And he's out here cutting a promo, got his Rick Flair Rolex on, and his tights
and his Sean Michaels cut off T-shirt and his hair slicked back.
This to me is peak Sean Michaels, but it's crazy to think, Eric, just four months after this, he's done.
Bad habits will do that to you, right?
Well, I don't know if that was a bad habit, right?
I mean, that was the back, wasn't it?
Was it his back?
It's hard to keep track.
I don't know.
Yeah, this was the back.
He took a big bump on a casket match at the Royal Rumble.
And when he came over the top rope, the small of his back hit the corner of the casket.
and man he was like crawling he had to miss the February pay-per-view he gutted it out and you
could if you go back and you watch his match was shut with Stone Cold and the
made event of WrestleMania 14 he is just grimacing and pain the entire time you
there's no fake in that one my goodness but to think that at this point
Brett's been gone for you know a couple of weeks and he's only four months away from
leaving himself.
It's wild times in the WWF.
That was a,
that was a tough time, right?
Yeah.
Losing Brett,
just in terms of the goodwill
with the company and the fan base
because Brett was a very,
very well loved character.
And to lose him
under those circumstances
and then to lose Sean,
I mean,
that's a double whammy
inside of 120 days.
That had to sting.
Of course,
what they're,
saying here in the promo, Sean Michaels says that despite what you may have heard,
Brett Hart is under contract to this company until November 30th.

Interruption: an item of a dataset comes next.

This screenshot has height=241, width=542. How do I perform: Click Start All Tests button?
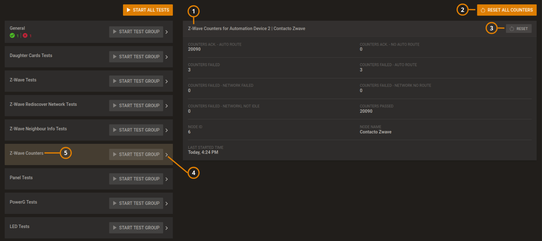tap(148, 10)
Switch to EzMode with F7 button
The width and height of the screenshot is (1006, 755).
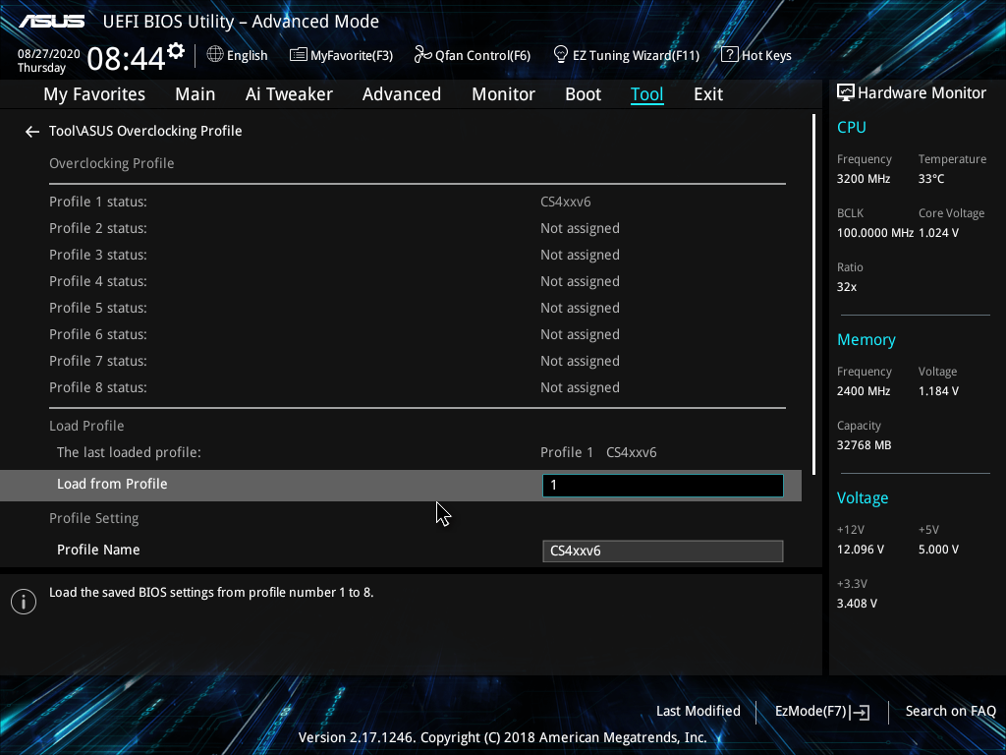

And I do take full responsibility for what happened at Survivor Series.
But I've contacted Brett, quote unquote, without the knowledge of the internet or underground
dirt sheet writers.
And tonight in this very ring, we're going to settle things.
once and for all.
That's a hell of a tease.
How about that?
Good job.
How about that blade mark from hell on a cell right there between his eyebrows?
Isn't that crazy?
I just noticed that.
Good eye.
You can see the business wearing on you visually even.
There you see China, European title over one shoulder, world title over the other.
Of course, you may recall he actually beat Davy Boy Smith for the year.
for the European title at one night only in the UK.
And there's our commentators.
We didn't see this version very often.
Of course, when people think about commentary in this era,
they usually think about J.R. and the King.
But now it's J.R. and Cornett.
I loved Cornett and J.R. together.
What did you think of them as a pair?
Really, really fun to listen to.
Great chemistry between the two of them.
Look, you can say whatever you want about Jim Cornett.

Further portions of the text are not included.